Freeze-fracture electron microscopic observations on the effects of sulphydryl group reagents on human erythrocyte membranes

The intra-membrane particles (IMPs) observed on the fracture face of frozen erythrocyte membranes are thought to correspond primarily to “band 3” tetramers or dimers. Some recent studies correlating the inhibition of water diffusion in erythrocytes by p-chloromercuribenzene sulfonate (PCMBS) with the binding of 203Hg to erythrocyte membrane proteins has enabled band 3 and the polypeptides in band 4.5 to be identified as the proteins associated with the channels for water permeation in human erythrocytes.
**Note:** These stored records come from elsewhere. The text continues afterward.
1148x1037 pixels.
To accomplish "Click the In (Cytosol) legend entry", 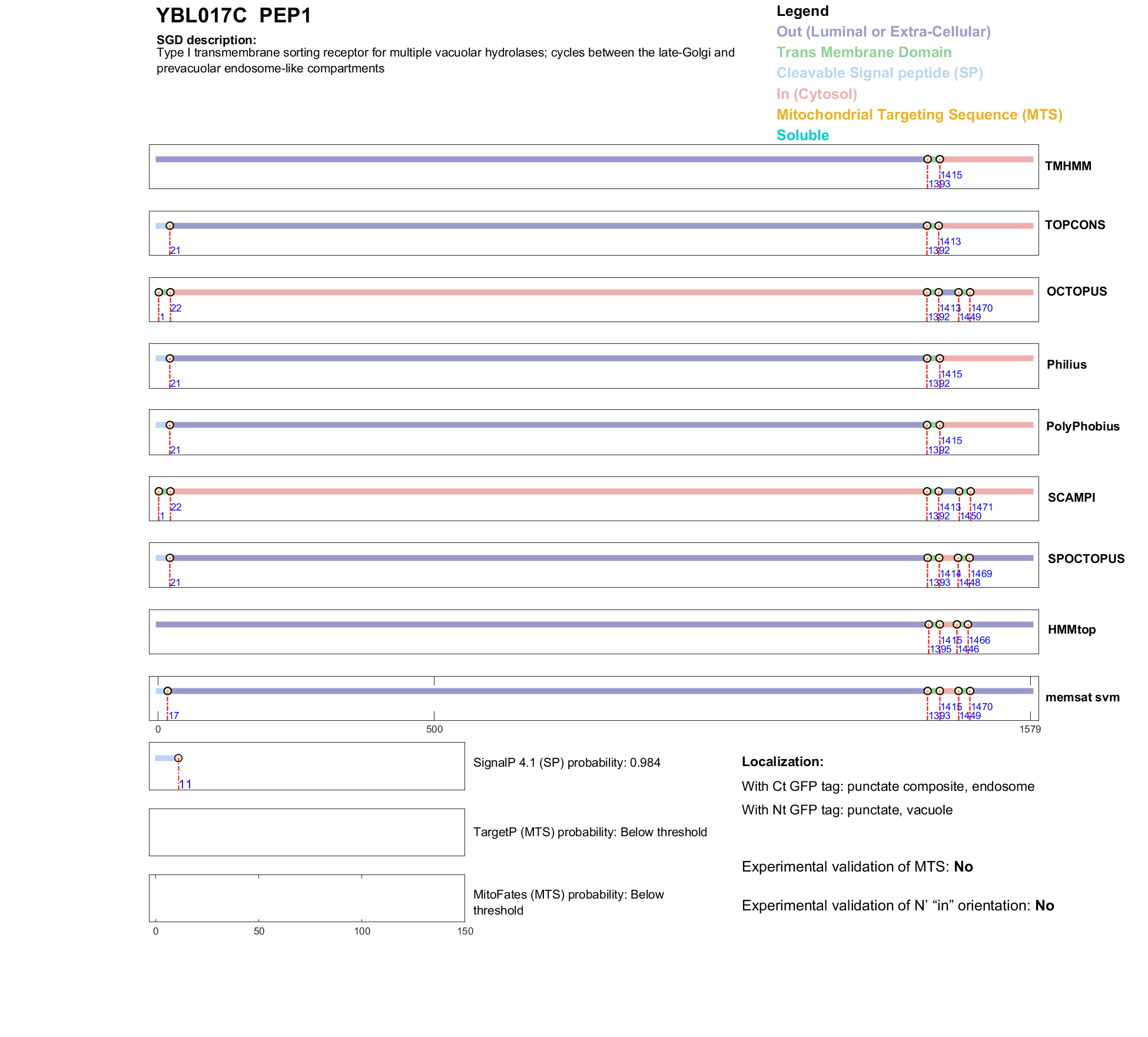I will [817, 94].
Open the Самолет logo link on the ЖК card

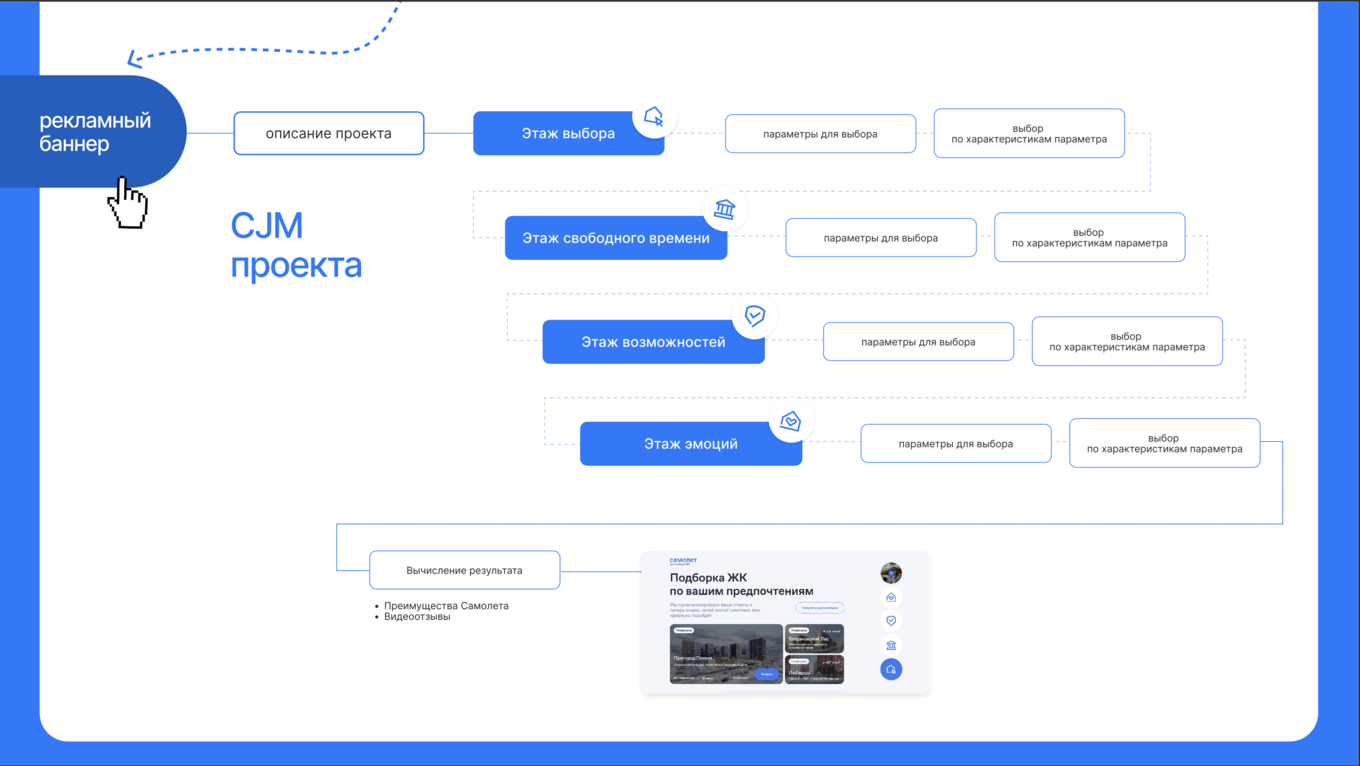(x=684, y=561)
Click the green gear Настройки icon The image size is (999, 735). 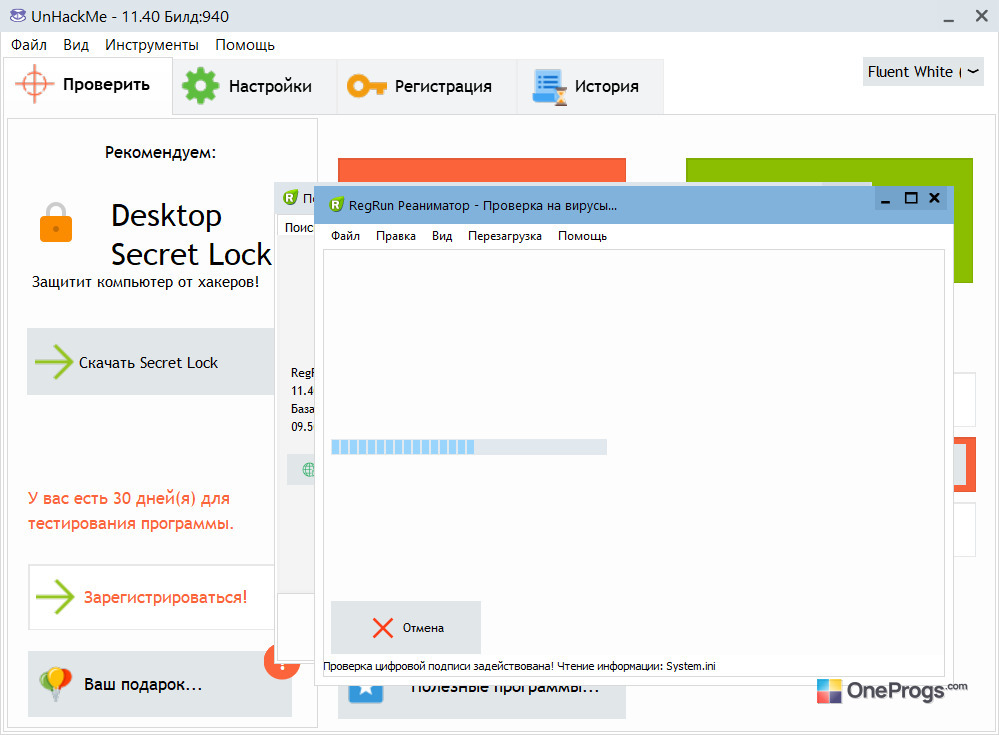tap(200, 85)
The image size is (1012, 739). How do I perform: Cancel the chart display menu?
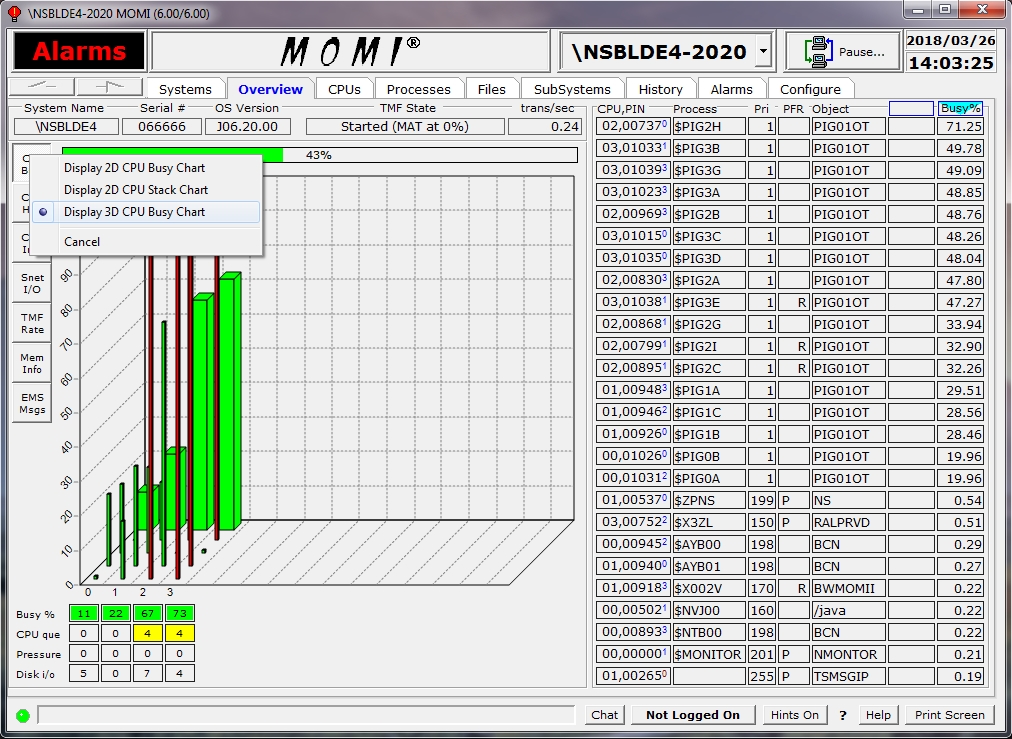coord(82,242)
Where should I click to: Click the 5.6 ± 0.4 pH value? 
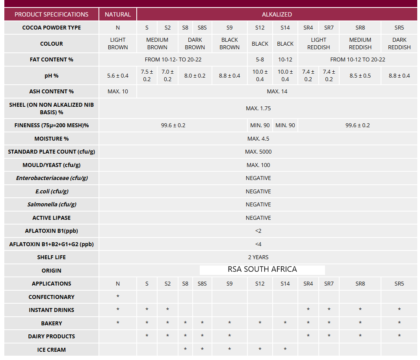coord(117,76)
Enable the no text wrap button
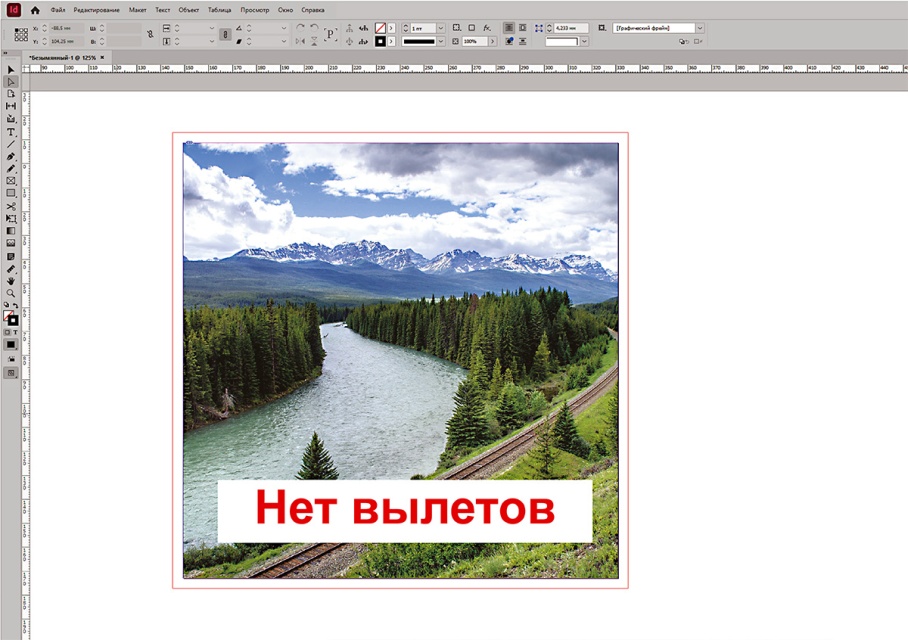This screenshot has width=908, height=640. 508,28
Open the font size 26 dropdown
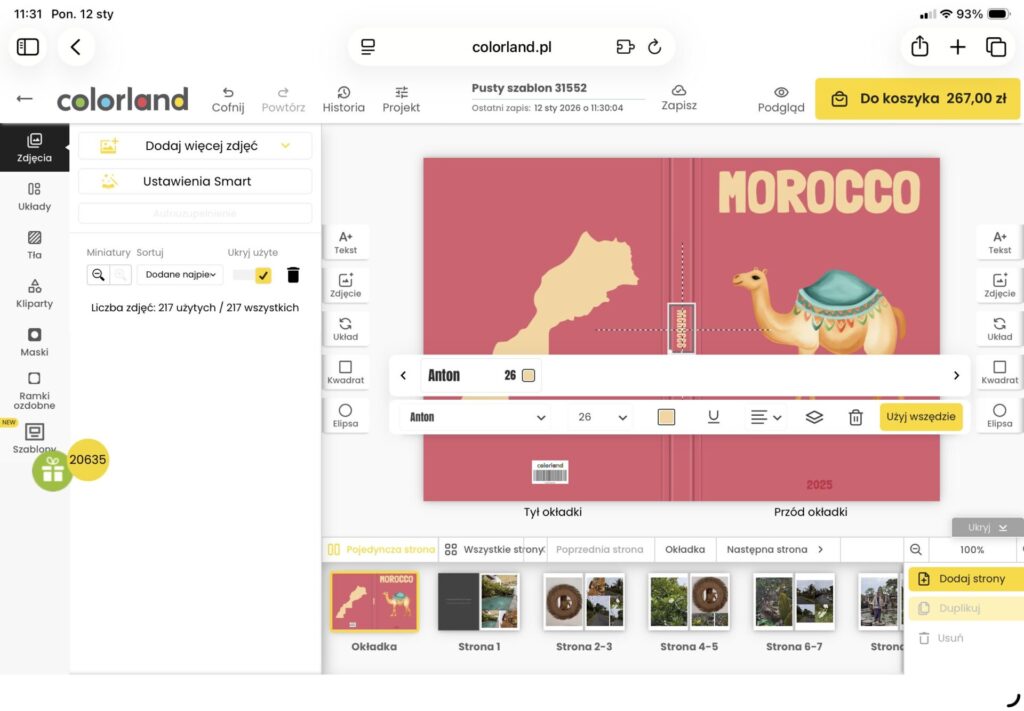This screenshot has height=711, width=1024. [x=602, y=417]
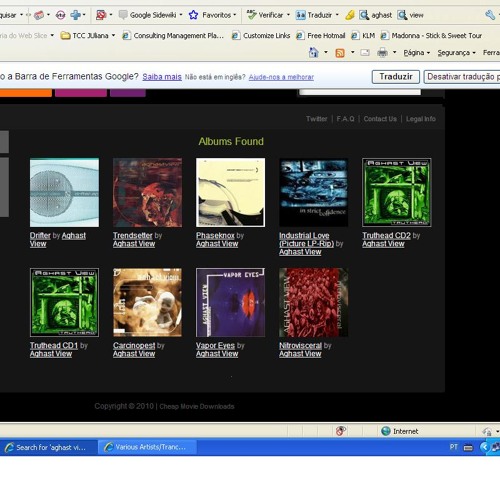Click the RSS feeds icon
500x500 pixels.
pos(340,53)
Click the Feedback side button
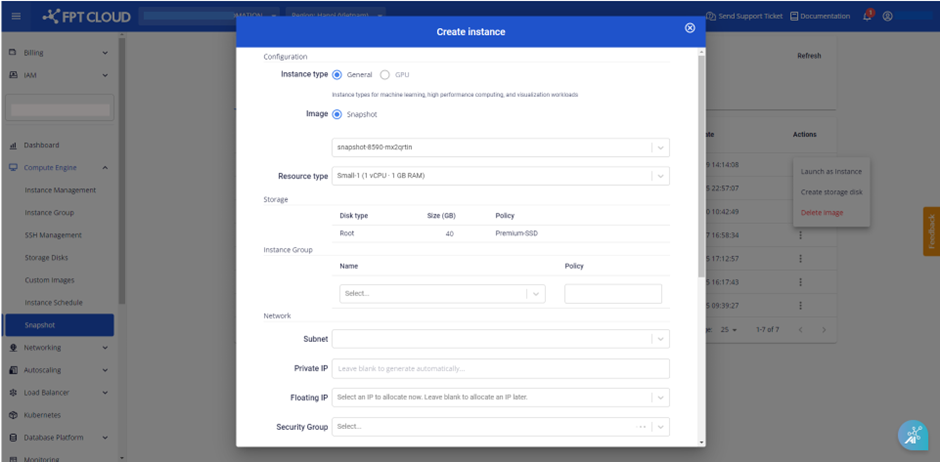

A further characterization of the effects of the incubation of human erythrocyte membranes with PCMBS and N-ethylmaleimide (NEM) has been performed as previously described. Experimental conditions have been previously described.A comparison was made of the appearance of freeze-etched membranes of control erythrocytes and erythrocytes with the sulphydryl reagents. It was found that on many of the control and NEM-treated cells, small (50-100 nm) elevated patches could be seen (Fig. 1, 2 and 3). These are present on both fracture and etch faces and are devoid of any intramembrane particles. The patch elevations were never observed in the membranes of PCMBS-treated cells (Fig. 4).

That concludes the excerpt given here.